Thursday, September 20, 2007

Some Thoughts about Ruby, Watir, IronPython, WatiN and Unicode

We had some trouble with ruby and some unicode testing lately @work. While the ruby based library for IE test automation Watir still is a great tool in my opinon, Ruby became a real pain :-( My decision to use Watir for that project in question also made the decision for ruby ( so much for the simple logic ;-)). At first i really enjoyed the great flexibility ruby gave me while implementing our test framework but Ruby had some serious (and expensive) downsides as well

  • Ruby may be very popular and well known among web developers because of Rails but its is rather unknown among test engineers. Most of my team mates in that project first had to learn Ruby and its' (sometimes weird, sometime beautyful) syntax
  • There may be many web related ruby libs arround (again because of rails) in other areas it seems sometimes very premature
  • Unicode support sucks in Ruby (maybe i underestimated how important unicode really was for our project and i expected Ruby just to support it properly - silly me)
  • The "flexible" syntax of Ruby makes Code less comprehensive and sometimes harder to debug or to maintain in my Opinion - but it was always fun coding those in the first place ;-)
I did know about WatiN and Watij, the .NET/Java Ports of Watir (for some reason those didn't seem "cool" to me - more on that later) and of cPamie which is a Python lib similar to Watir (but it seemed kinda "dead" - the watir community on the other hand was most alive and the mailing list was always very inspiring - thanx guys :)) and we already did a prototype/proof of concept using Selenium-RC (which wasn't very stable at that time and had issues with HTTPS but would have been language independant - I did choose Ruby on that proof of concept as well however...). I chose Watir because it seemed to be more up to the task than the alternatives.

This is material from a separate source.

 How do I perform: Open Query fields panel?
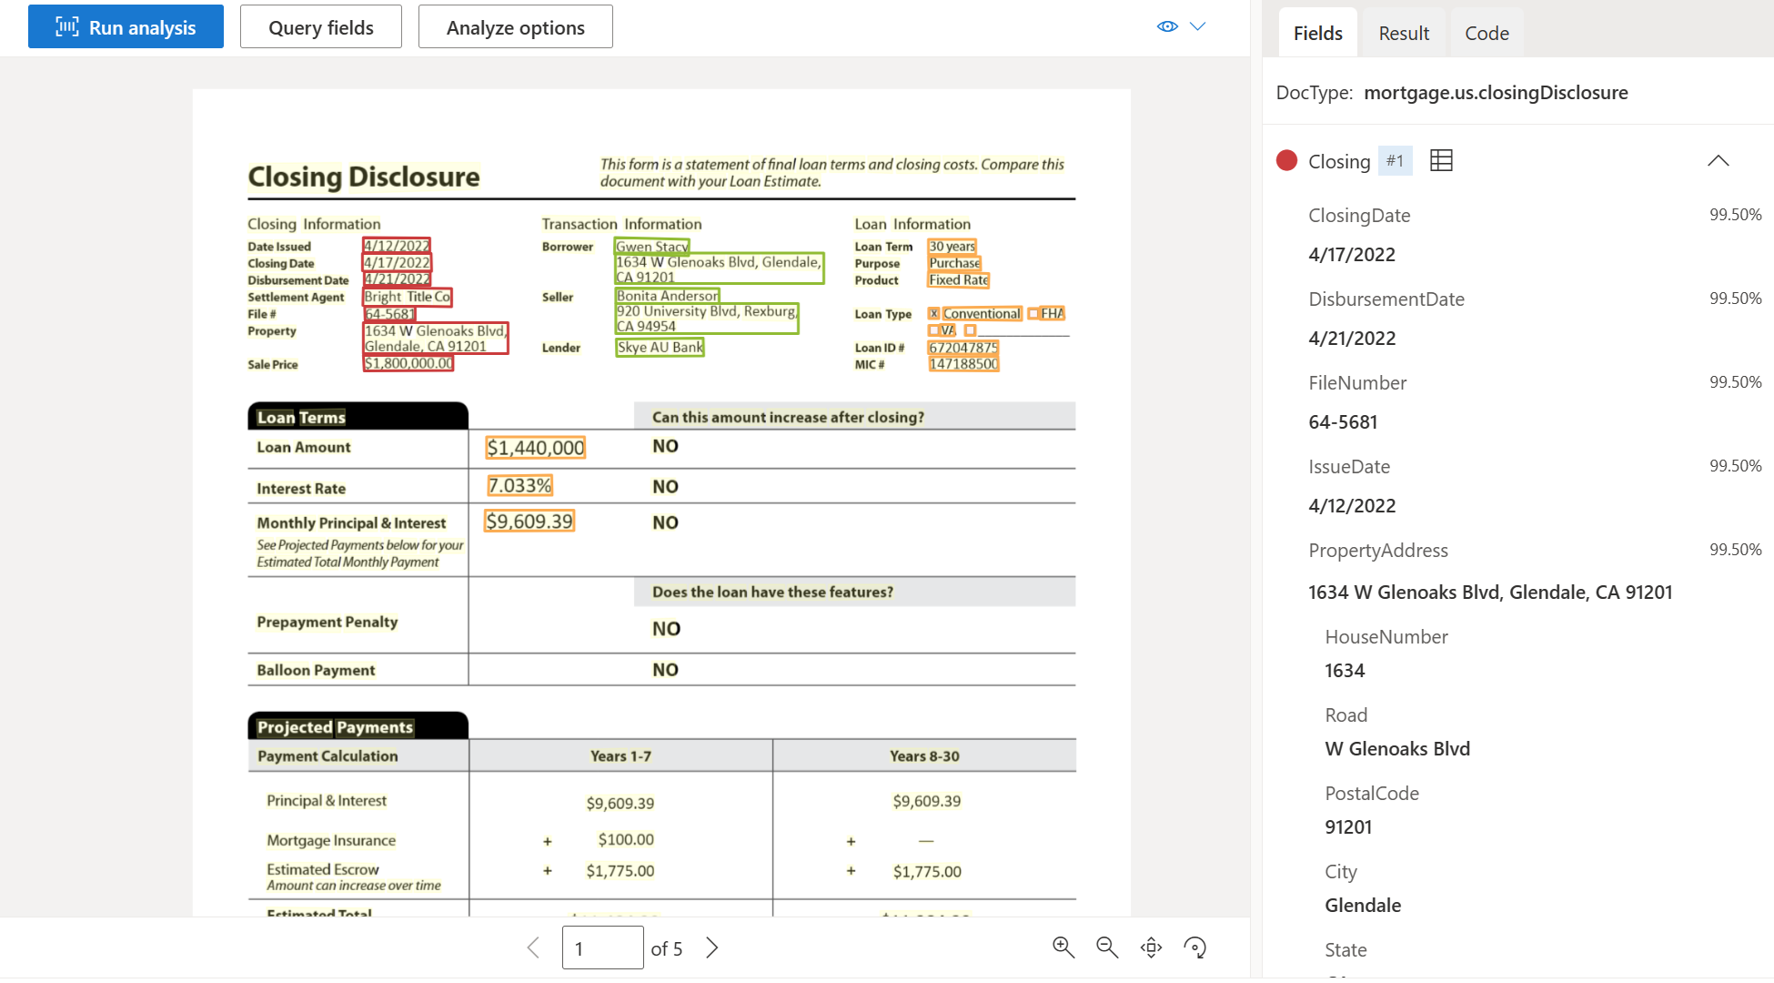coord(319,25)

One of the requirements we had to meet was verifing UTF-8 encoded strings on the web interface of the SUT against values from ASCII Java *.properties files which were encoded in the escaped unicode encoding (\uXXXX). Languages like Java, JavaScript or Python do support that encoding out of the box Ruby on the other hand doesn't (or we didn't find anything that does). We did spend some man-hours on that problem and came up with the following hack for Ruby's String class as solution which does work good enough for us:

class String
# returns a str with unescaped unicode sequence
def unescape_unicode
# fetch the escaped unicode sequence and convert to hex:
self =~ /\u([0-9a-fA-F]{4,8}?)/ ? self.gsub(/\\u[0-9a-fA-F]{4,8}?/, [$1.hex].pack("U*")) : self

# replaces the escaped unicode sequence inline
def unescape_unicode!
# fetch the escaped unicode sequence and convert to hex:
self.gsub!(/\\u[0-9a-fA-F]{4,8}?/, [$1.hex].pack("U*")) if self =~ /\u([0-9a-fA-F]{4,8}?)/

The "set" method of "text_field" objects didn't like UTF-8 chars at all which caused us a another headache. Željko Filipin discribes a workaround for that problem in his blog. Conversion of strings into another encoding is not really well supported in Ruby either. At least there was a wrapper lib for Iconv available.

Beside from the unicode problems we have found some other problematic areas in Ruby which nearly did render the language as too premature for use in production. I know there are many ppl out there using Ruby in production systems (mainly Rails apps - there's a big community and it seems to work just great) and it does work for us now as well after some extra work (which was really PITA sometimes - but some coffee can make a test engineer almost unstopable).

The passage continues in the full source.